令和8年4月1日現在で、都児童相談所のサテライトオフィスは、5つあります。
都児童相談所に区の分室を設置
令和5年7月より、都児童相談センター(都児童相談所)に、新宿区子ども総合センター分室が設置されています。
都・区職員が同じ職場で働くことで、連携を密にし、迅速に適切な支援につなげること、区職員のスキルアップなどが期待されています。
令和8年4月1日現在で、都児童相談所に区の分室を置いている区は1つです。
- 新宿区(令和5年7月)
児童相談所を設置予定の区
令和8年4月1日現在で児童相談所の設置を予定している区は、2つあります。
児童相談所を設置しない予定の区
令和8年4月1日現在で、区として児童相談所を設置しない方向性を示している区は、7つです。
- 練馬区(令和6年6月に東京都が練馬区に児童相談所開設)
- 足立区(令和5年6月に方向転換)
- 墨田区(令和9年度をめどに、墨田区と台東区を管轄する東京都の児童相談所設置を目指す)
- 目黒区(令和6年9月に方向転換、令和13年度をめどに東京都が目黒区に児童相談所設置予定)
- 渋谷区(目黒区に設置予定の東京都の児童相談所と連携)
- 江東区(令和7年1月に方向転換、令和12年以降東京都が江東区に児童相談所設置予定)

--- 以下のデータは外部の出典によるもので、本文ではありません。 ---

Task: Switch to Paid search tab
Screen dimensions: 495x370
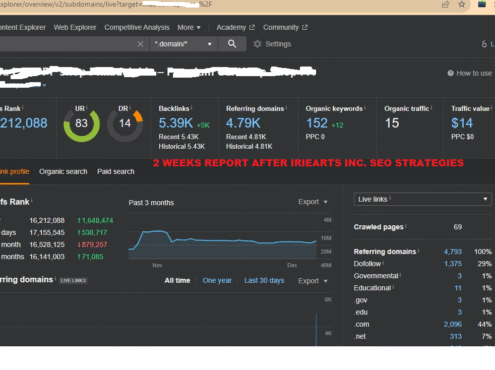Action: pyautogui.click(x=116, y=171)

- 新宿区(令和7年12月に方向転換、区の分室を活用していく)
そのほかの区
そのほかの区(千代田区、中央区、台東区、大田区)は、過去に設置の検討がなされた経過はありますが、引き続き東京都の児童相談所が管轄する広域的な支援体制が維持されています。
また、各区においても実情に合わせて、独自の児童支援施策が進められています。
台東区では、令和3年から都の児童相談所サテライトオフィスが設置されています。さらに令和9年度には、墨田・台東の2区を管轄する都立児童相談所が墨田区内に新設される予定です。こうした背景から、今後も東京都との連携を軸とした体制が続いていくものと見られます。
大田区では、令和7年8月に東京都児童相談所のサテライトオフィスが設置され、令和8年8月開設予定の「大田区こども未来総合センター」内において、都と区が連携して相談支援にあたる体制整備が進められています。